如果你想查看生产的JSON内容,你可以使用方法string()
String json = builder.string();
应用实例
以下演示 在index为twitter ;类型为 tweet; id为1 加入一个JSON文档
import static org.elasticsearch.common.xcontent.XContentFactory.*;
IndexResponse response = client.prepareIndex("twitter", "tweet", "1")
.setSource(jsonBuilder()
.startObject()
.field("user", "kimchy")
.field("postDate", new Date())
.field("message", "trying out Elasticsearch")
.endObject()
)
.get();
你可以以一个json string的形式 加入json文档,此时你不需要给出id
String json = "{" +
"\"user\":\"kimchy\"," +
"\"postDate\":\"2013-01-30\"," +
"\"message\":\"trying out Elasticsearch\"" +
"}";
IndexResponse response = client.prepareIndex("twitter", "tweet")
.setSource(json)
.get();
IndexResponse
对象会反馈一个报告
// Index name
String _index = response.getIndex();
// Type name
String _type = response.getType();
// Document ID (generated or not)
String _id = response.getId();
// Version (if it's the first time you index this document, you will get: 1)
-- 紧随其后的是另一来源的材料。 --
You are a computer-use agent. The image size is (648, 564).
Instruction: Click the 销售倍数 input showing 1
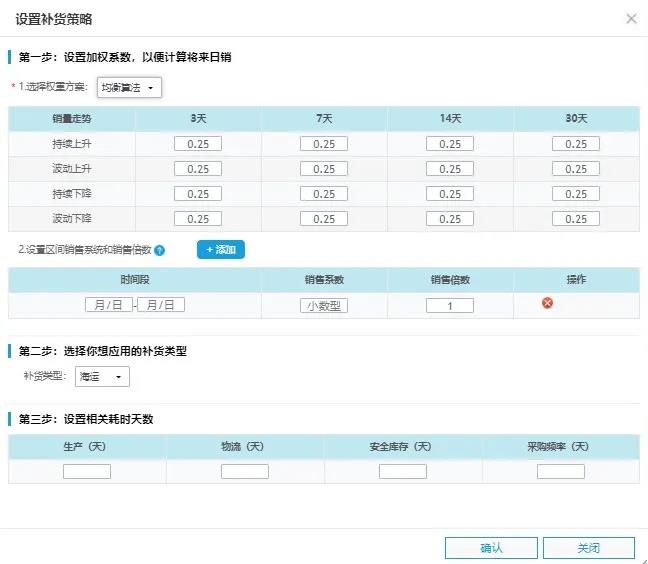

long _version = response.getVersion();
// status has stored current instance statement.
RestStatus status = response.status();
更多有关index的操作,请查看REST index 文档.
操作线程
当操作是在同一个节点执行时,index API 允许我们设置操作的执行方式为线程模式.
另一个方式是可以在不同的线程执行这次操作,或者在调用线程执行, 默认情况下,
operationThreaded
设置为true
表示操作是在不同的线程执行的.
2 Get API
get API 允许我们从index下根据id获取某个类型的JSON 文档. 以下实例演示了index为 twitter, type 为 tweet, id为1 获取数据:
GetResponse response = client.prepareGet("twitter", "tweet", "1").get();
更多 get操作,请查看 REST get 文档.
操作线程
当操作是在同一个节点执行时,get API 允许我们设置操作的执行方式为线程模式.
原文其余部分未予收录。